Located across from the library, this Victorian House was built in 1897. It was named after local funeral director C.G. Miller who lived in the house for many years.
This log-bodied house, built early in the 19th century, is one of the town's earliest structures. It can be found across from the toll house on Main Street, east of the stream called Stanardsville Run or Blue Run Creek.
This historic home was built in 1917 on the site of the home built by William Stanard, the man after whom Stanardsville was named.
Noon Whistle Pottery
Built in 1930, this building once housed the Stanardsville Motor Company, the first auto sales and service building in Stanardsville.
The Page-Jarrell House
This elegant Queen Anne Victorian set back from the road was home to County Clerk Z.K. Page and his wife Henrietta in the early 1900s.
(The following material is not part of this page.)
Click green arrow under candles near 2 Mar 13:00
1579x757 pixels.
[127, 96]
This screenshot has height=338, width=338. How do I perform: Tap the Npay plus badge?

It is located on the west side of Madison Road.
Now known as the IOOF Building, the Price Store was built in 1820. It once housed the local pharmacy and boasted the first hot air furnace in the area. It was here that the locals came to hear the area's first radio.
Robert Pritchett an early County clerk built this house in 1848. The front of the house was added later.
Rosa Taylor House
John Sorrille built this house in 1815 to use the front room as his store. His sister Nancy Atkins, who was briefly the toll house keeper on Rockingham Toll Road, came into possession of the house in 1852. It sits on the western side of what is now Noon Whistle Pottery.
Shiloh Baptist Church
The original church is located at the end of Shiloh Road and was built in 1862, but the present
structure dates from 1907. Behind the church are two other buildings, the smaller of which
was formerly a segregated African-American high school (6th-8th grades). The larger building
was an elementary school also known as the Odd Fellows Building. Between these markers,
enclosed by a fence and decorated by four boxwoods is a simple marker: "Unknown dead of
Ewell’s Army." Richard S. Ewell (1817-1872) was a Confederate general renowned for his
irreverent language and fighting spirit.
Stanardsville Methodist Church
This church, just across from the Courthouse, was built in 1858 and played an important role
as a hospital during the Civil War. Townspeople nursed soldiers from both sides who were
brought to the church during the Battle of Stanardsville. The gallery, which still exists, was
once used by slaves who drove their masters to church.
The Old Toll House
The oldest house still standing in Greene County, it was built in 1815 by John Sorrille, who was believed to have been a book-keeper for President Madison at Montpelier. It was once used as a toll house for the turnpike that led through Stanardsville and over the mountains.